Menurut Bambang, beban saha perusahaan meningkat 11,8% dibandingkan tahun 2013. Peningkatan itu salah satunya dikarenakan peningkatan konsumsi bahan bakar dari batu bara seiring dengan permintaan tenaga listrik pelanggan.
“Biaya pemakaian batu bara sebesar Rp44,8 triliun atau naik sebesar 20,55 persen dari tahun sebelumnya,” kata Bambang dikutip dari siaran persnya, Kamis (5/3).
Selain batu bara, biaya pemakaian gas tahun 2014 juga ikut naik sebesar Rp47,7 triliun dengan prosentase kenaikannya 26,14% dibandingkan tahun 2013. Menurut Bambang, perseroan terus melakukan efisiensi dan pengendalian terhadap pengeluaran untuk beban usaha, terutama dengan mengalihkan biaya energi primer dari BBM ke Non-BBM serta efisiensi biaya yang merupakan controllable cost bagi Perseroan.
Ditambahkan Bambang, meski pendapatan usaha perusahaan naik sebesar 11,8% namun dengan tetap memperhatikan kualitas dan cakupan kegiatan maka biaya pemeliharaan tahun 2014 hanya naik 1,9% yaitu menjadi sebesar Rp20,2 triliun dibandingkan tahun 2013 sebesar Rp19,8 triliun.

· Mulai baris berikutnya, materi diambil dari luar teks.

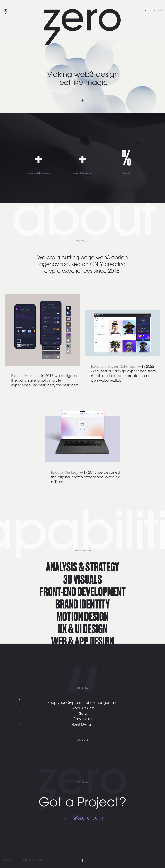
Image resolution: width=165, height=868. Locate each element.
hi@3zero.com (155, 10)
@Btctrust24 (82, 741)
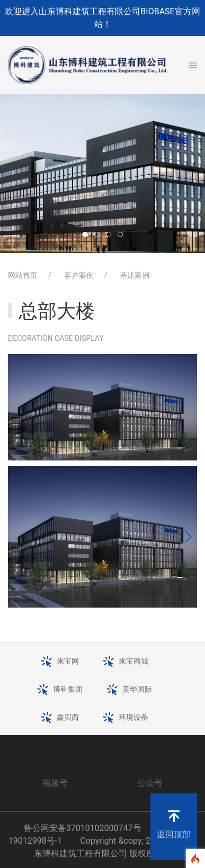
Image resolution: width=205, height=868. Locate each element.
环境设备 (133, 717)
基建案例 (135, 275)
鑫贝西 (68, 717)
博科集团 (68, 689)
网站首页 (23, 275)
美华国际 (137, 689)
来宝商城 (133, 661)
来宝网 (68, 661)
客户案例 (79, 275)
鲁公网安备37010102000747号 (83, 828)
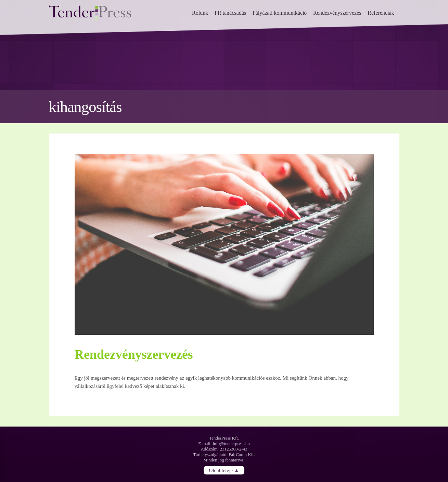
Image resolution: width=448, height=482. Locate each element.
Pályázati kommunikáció (280, 13)
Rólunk (200, 13)
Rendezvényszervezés (337, 13)
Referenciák (381, 13)
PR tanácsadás (230, 13)
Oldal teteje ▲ (224, 470)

“Dengan demikian laba usaha tahun 2014 sebesar Rp45,8 triliun, naik sebesar Rp4,9 triliun atau 11,9 % dibanding tahun 2013 sebesar Rp40,9 triliun.” Sebagai informasi, laba bersih PT PLN (Persero) tahun 2014 adalah Rp11,7 triliun, naik sebesar Rp37,98 triliun dibanding dengan pada periode yang sama tahun 2013 dimana Perseroan mengalami rugi sebesar Rp26,2 triliun.
Kenaikan laba bersih ini disamping disebabkan oleh kenaikan laba usaha juga terjadi karena adanya peningkatan laba selisih kurs. Perusahaan tahun ini mencatatkan laba selisih kurs sebesar Rp1,3 triliun, lebih baik dibandingkan tahun 2013 yang mengalami rugi selisih kurs sebesar Rp48,1 triliun yang terutama diakibatkan oleh translasi liabilitas dalam mata uang asing yang didominasi oleh Dolar Amerika (USD) dan Yen.